(Records for locating the described items)
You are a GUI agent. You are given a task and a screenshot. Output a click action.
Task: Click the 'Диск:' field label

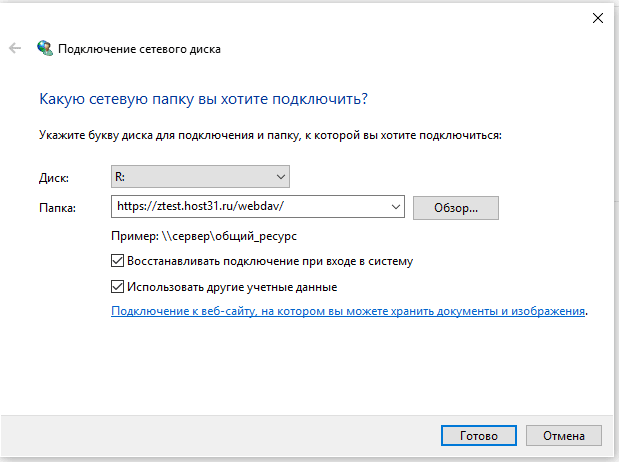pyautogui.click(x=53, y=178)
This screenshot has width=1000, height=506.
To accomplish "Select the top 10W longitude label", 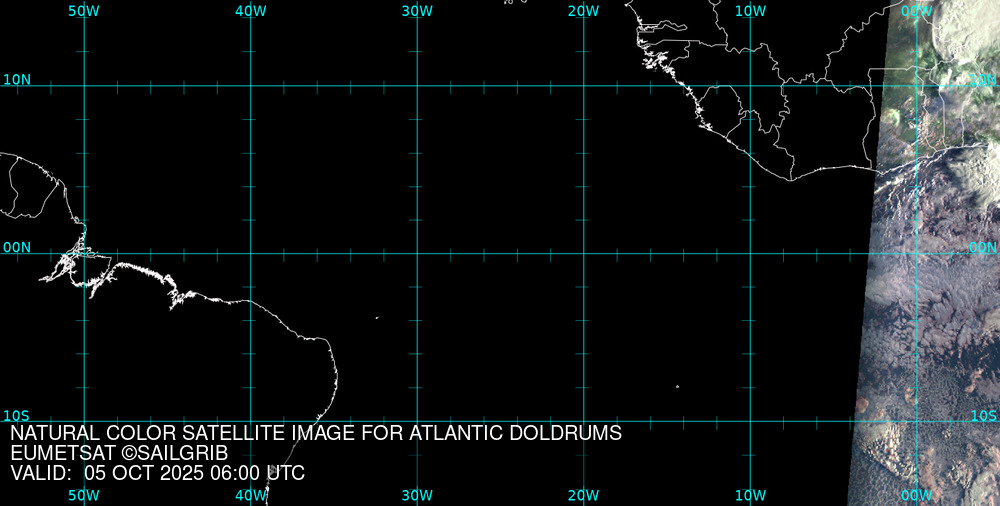I will pos(750,11).
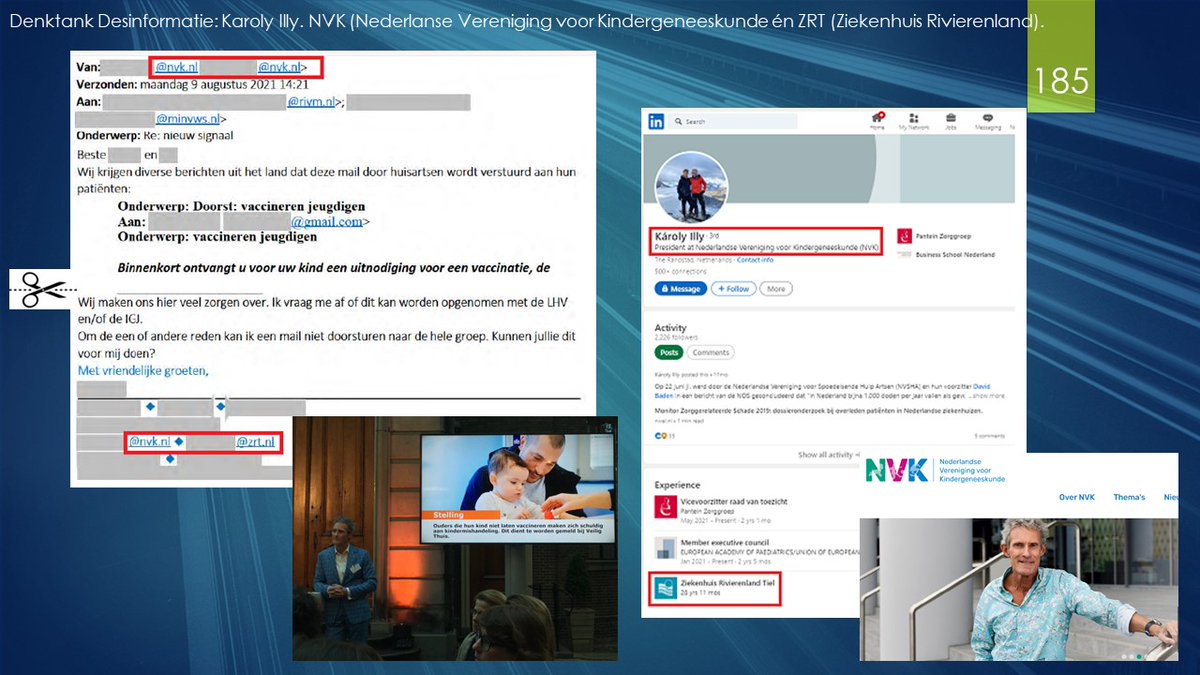Image resolution: width=1200 pixels, height=675 pixels.
Task: Click the NVK website logo
Action: click(897, 470)
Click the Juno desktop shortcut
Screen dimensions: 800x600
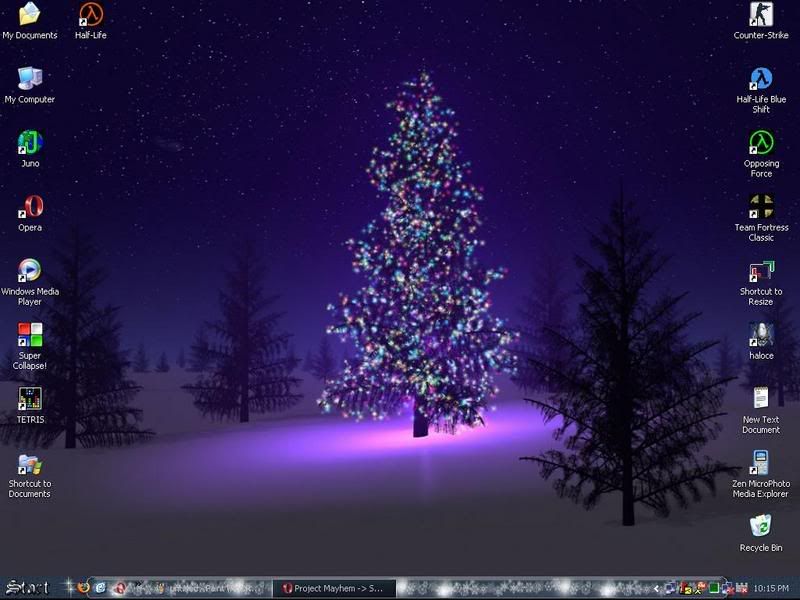[30, 143]
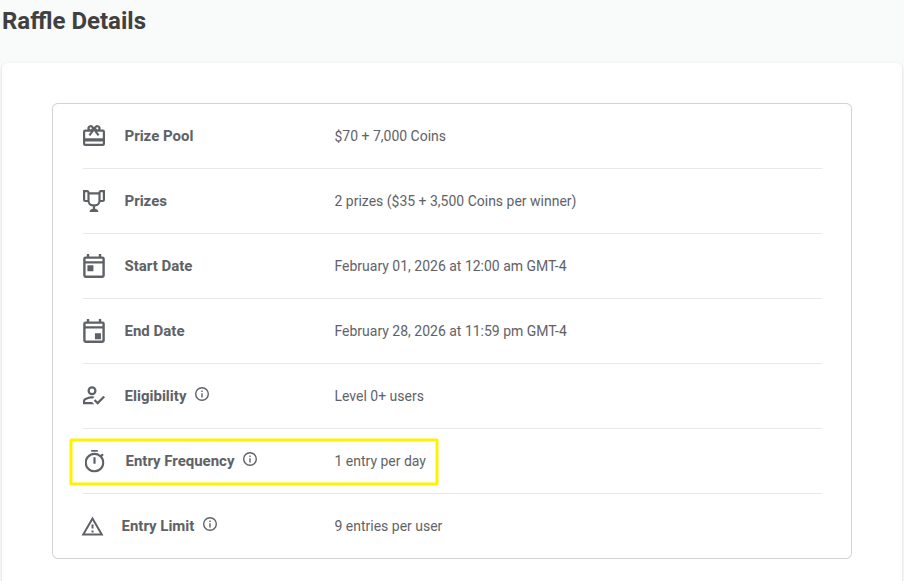Click the trophy icon beside Prizes

94,201
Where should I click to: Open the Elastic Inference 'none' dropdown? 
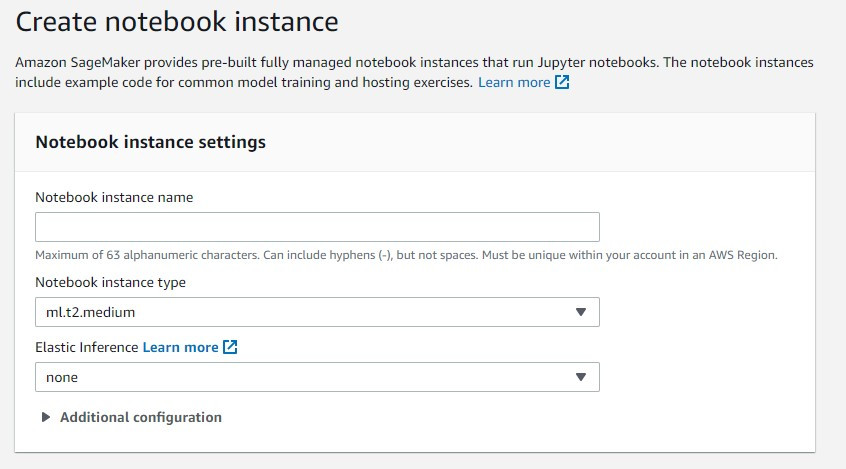point(317,377)
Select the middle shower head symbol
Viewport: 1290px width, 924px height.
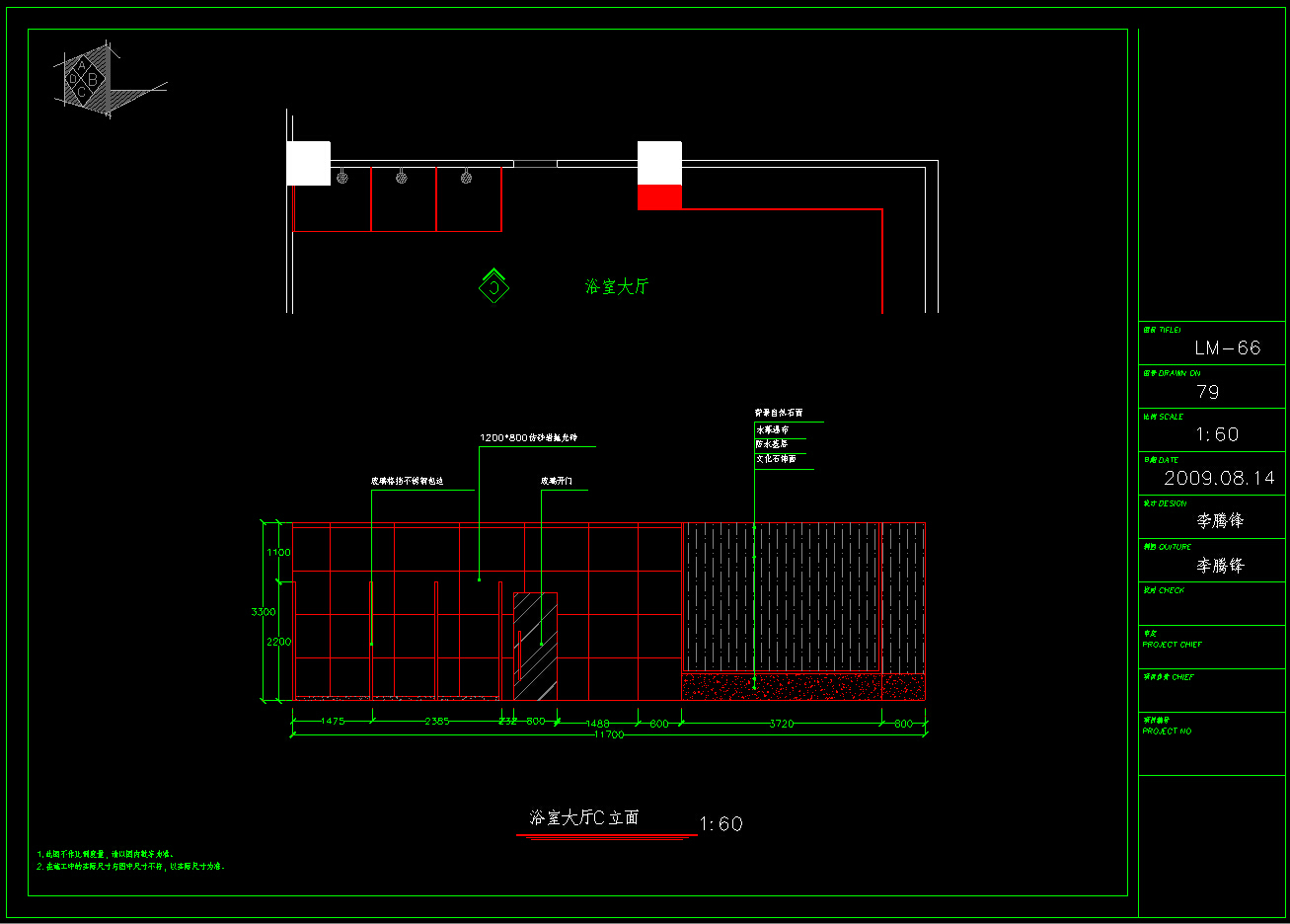402,178
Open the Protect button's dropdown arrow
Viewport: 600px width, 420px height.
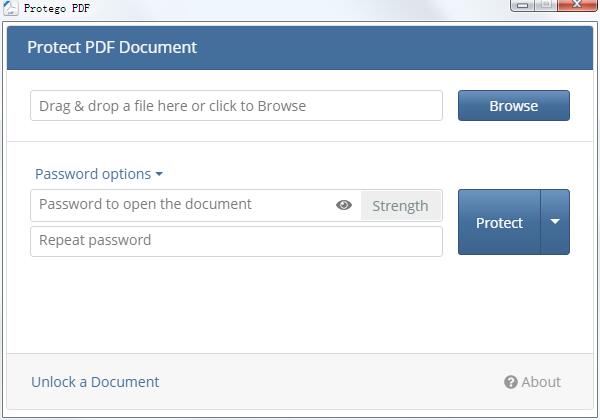(555, 222)
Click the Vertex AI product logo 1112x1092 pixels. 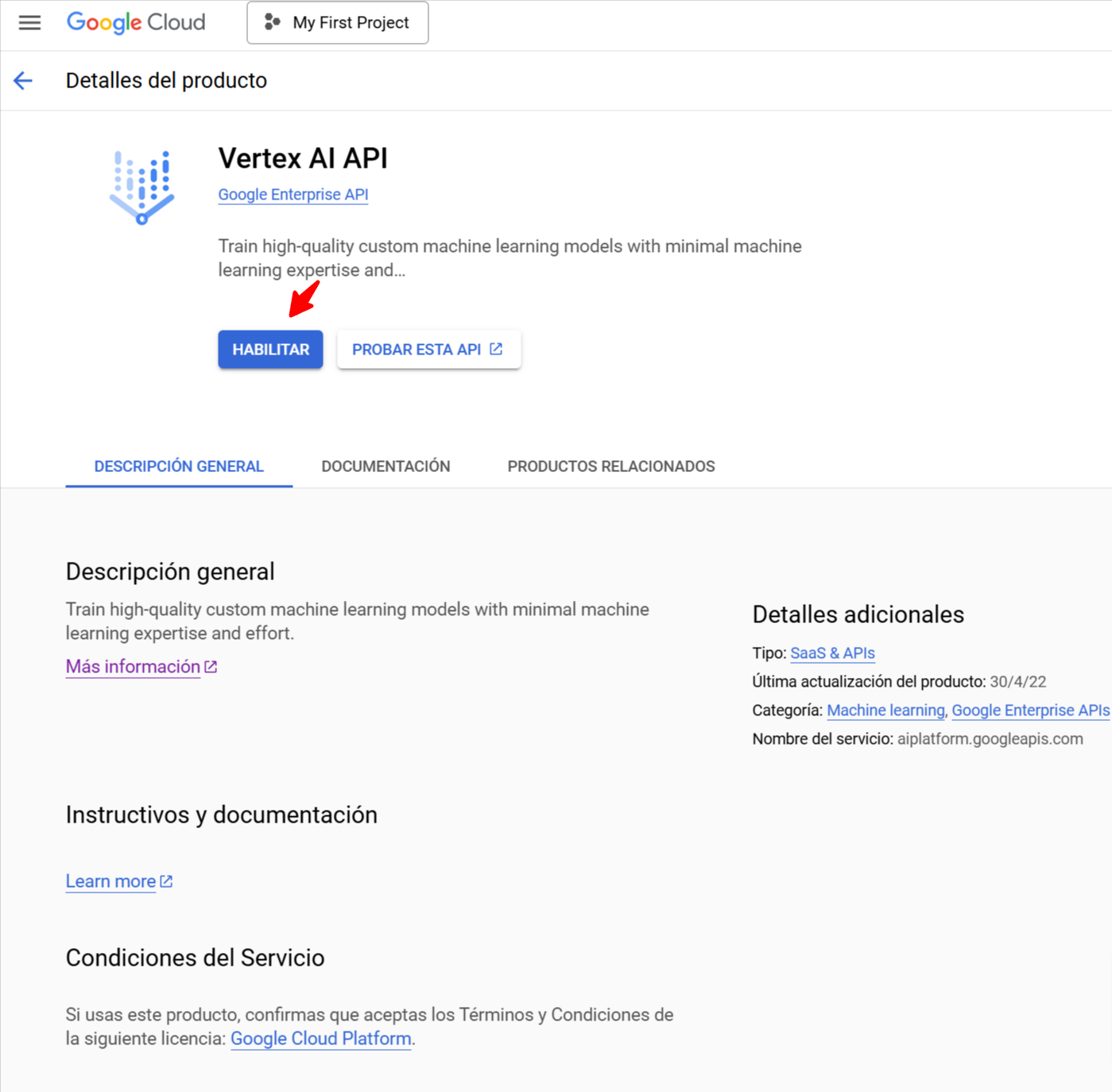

**WHAT NEEDS TO BE DONE**
Copy the lines of the records exactly, starting with the line that contains "Click the Juno desktop shortcut" and going on through the end of the records. Leave the pictures out of your answer.

**ANSWER**
Click the Juno desktop shortcut
Screen dimensions: 800x600
[30, 143]
Click the trophy icon beside Prizes

94,201
Where should I click to: Open the Elastic Inference 'none' dropdown? 
point(317,377)
Select the middle shower head symbol
Viewport: 1290px width, 924px height.
402,178
Open the Protect button's dropdown arrow
Viewport: 600px width, 420px height.
(555, 222)
Click the Vertex AI product logo 1112x1092 pixels. 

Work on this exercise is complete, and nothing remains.